Mechanisms of noncovalent β subunit regulation of Na _V channel gating

Voltage-gated Na _V channels are modulated by two different noncovalent accessory subunits: β1 and β3. Zhu et al. present data showing that β1 and β3 cause distinct effects on channel gating because they interact with Na _V channels at different locations. β3 regulates the voltage sensor in domain III, whereas β1 regulates the one in domain IV.

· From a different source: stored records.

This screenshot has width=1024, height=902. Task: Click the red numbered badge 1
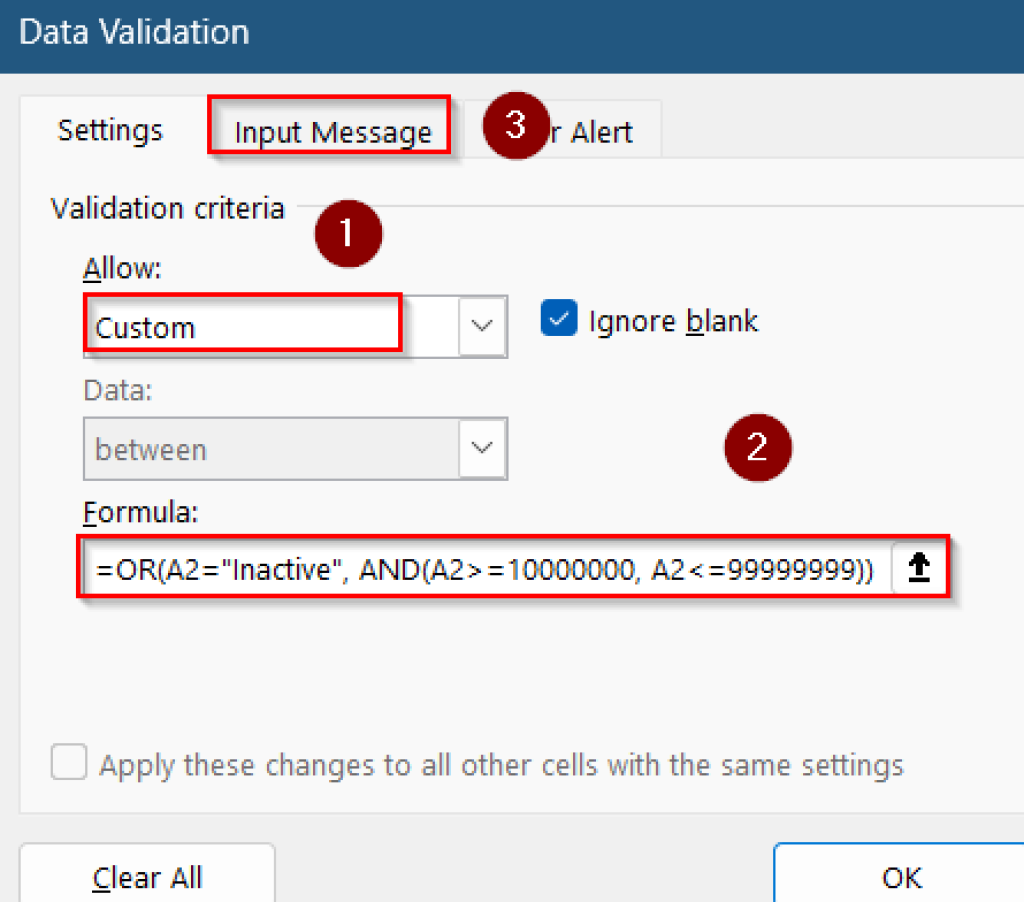pyautogui.click(x=348, y=233)
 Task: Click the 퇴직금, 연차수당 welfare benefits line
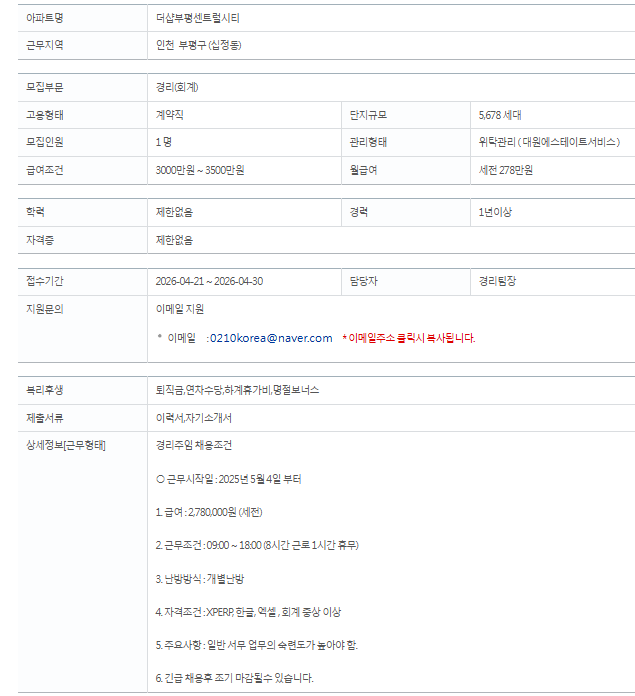pos(237,390)
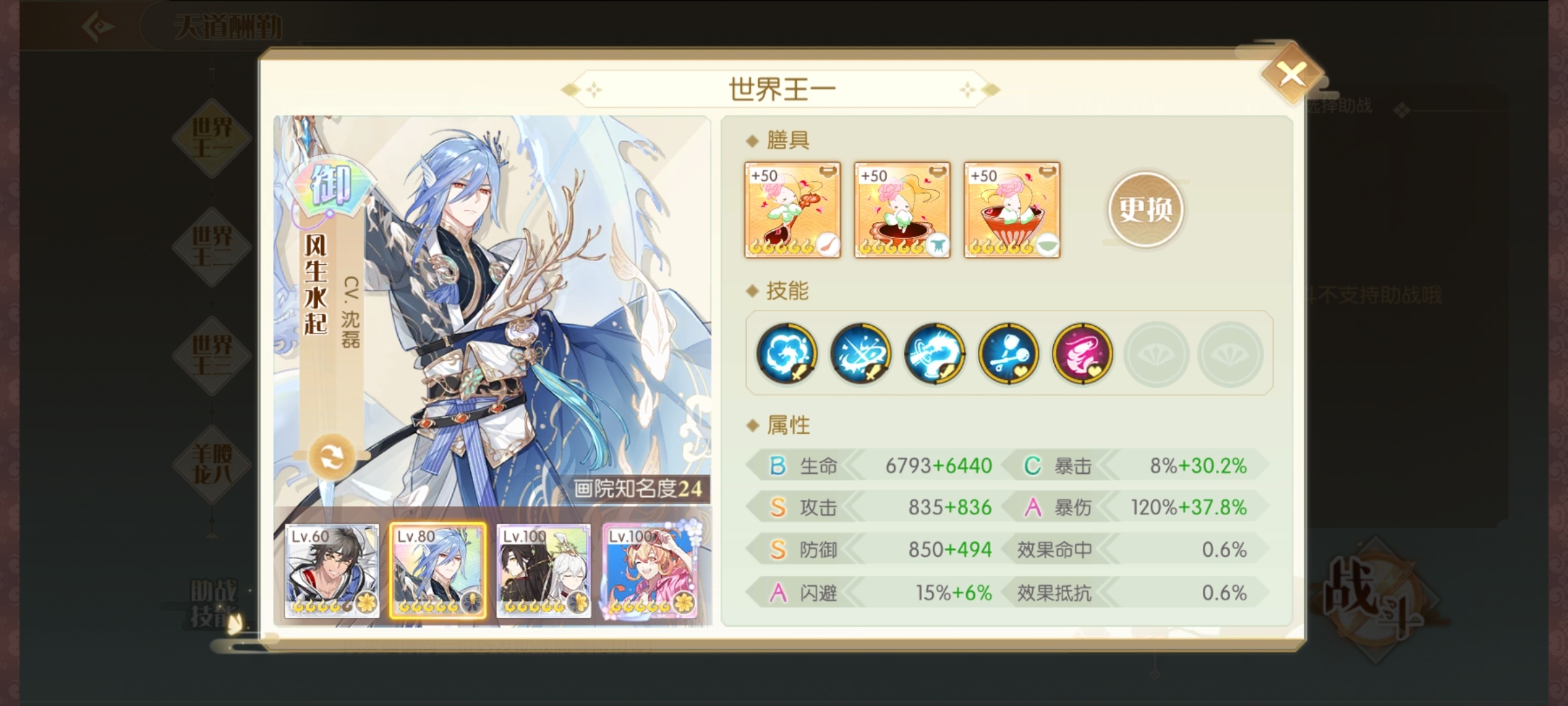Tap the orange character swap arrows icon
Viewport: 1568px width, 706px height.
[331, 456]
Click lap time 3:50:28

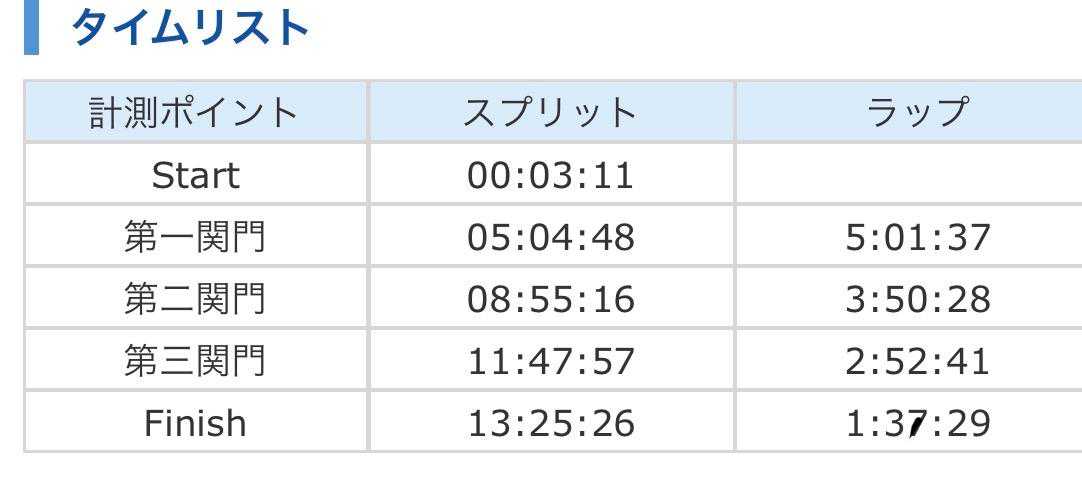[916, 300]
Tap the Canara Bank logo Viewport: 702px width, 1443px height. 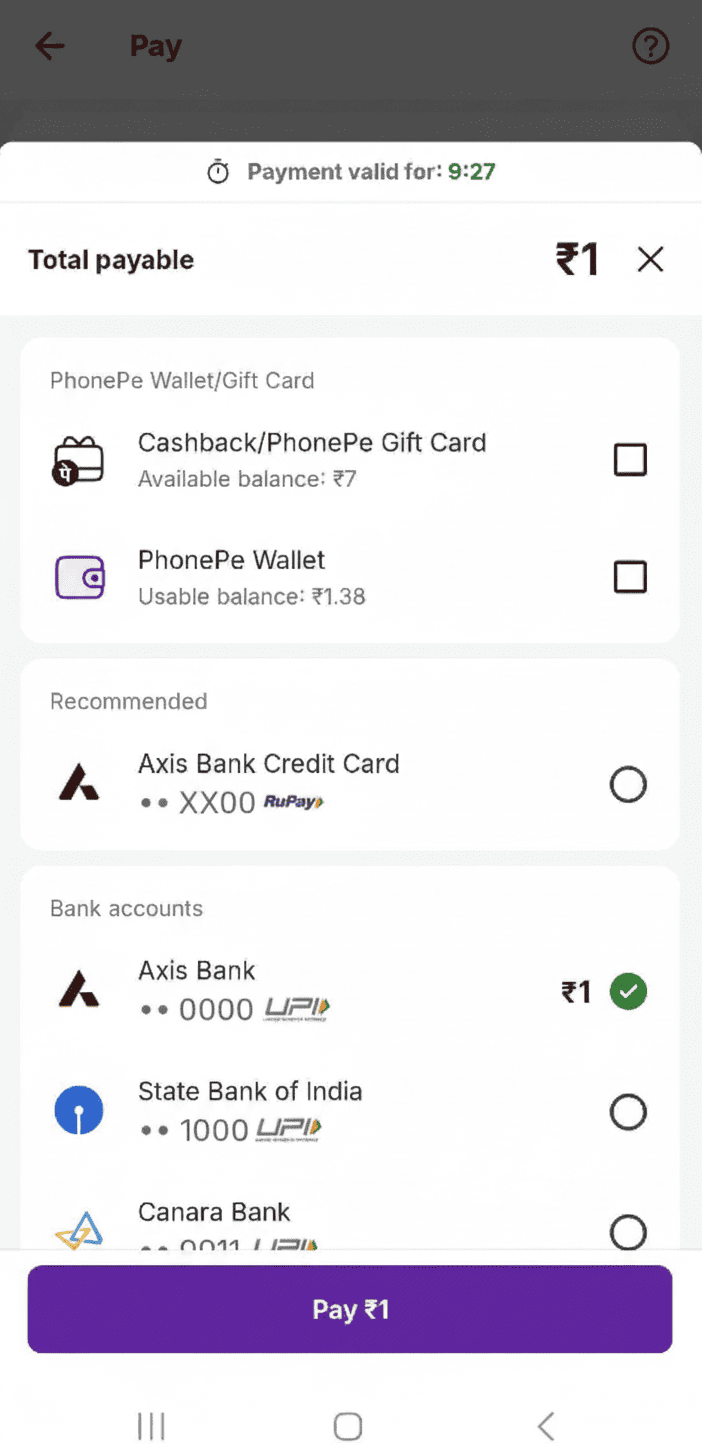[78, 1230]
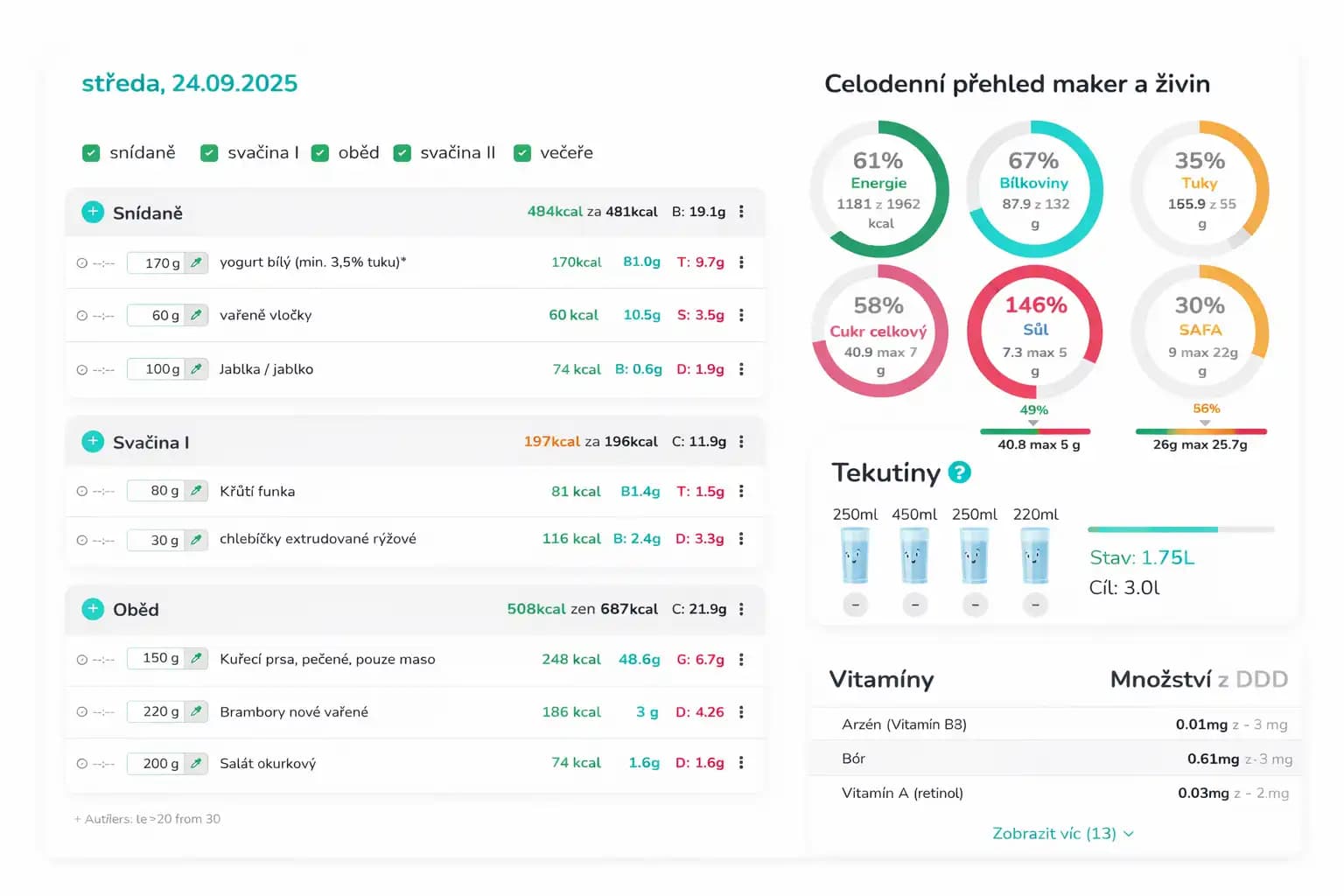Edit the yogurt bílý amount pencil icon

point(196,262)
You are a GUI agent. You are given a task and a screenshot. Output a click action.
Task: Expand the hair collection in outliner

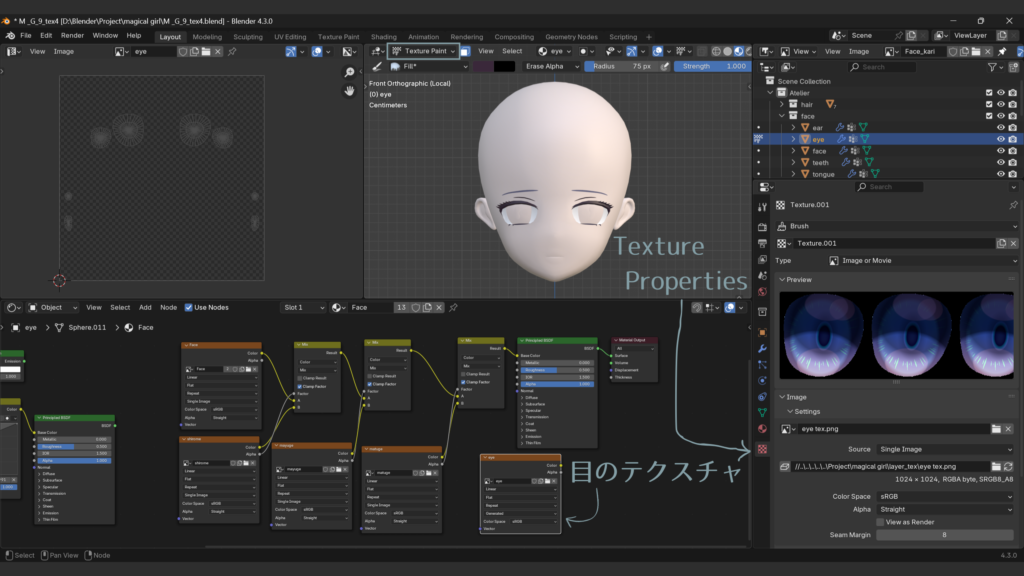pyautogui.click(x=782, y=104)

Voltage-gated Na ⁺ (Na _V) channels comprise a macromolecular complex whose components tailor channel function. Key components are the non-covalently bound β1 and β3 subunits that regulate channel gating, expression, and pharmacology. Here, we probe the molecular basis of this regulation by applying voltage clamp fluorometry to measure how the β subunits affect the conformational dynamics of the cardiac Na _V channel (Na _V1.5) voltage-sensing domains (VSDs). The pore-forming Na _V1.5 α subunit contains four domains (DI–DIV), each with a VSD. Our results show that β1 regulates Na _V1.5 by modulating the DIV-VSD, whereas β3 alters channel kinetics mainly through DIII-VSD interaction. Introduction of a quenching tryptophan into the extracellular region of the β3 transmembrane segment inverted the DIII-VSD fluorescence. Additionally, a fluorophore tethered to β3 at the same position produced voltage-dependent fluorescence dynamics strongly resembling those of the DIII-VSD. Together, these results provide compelling evidence that β3 binds proximally to the DIII-VSD. Molecular-level differences in β1 and β3 interaction with the α subunit lead to distinct activation and inactivation recovery kinetics, significantly affecting Na _V channel regulation of cell excitability.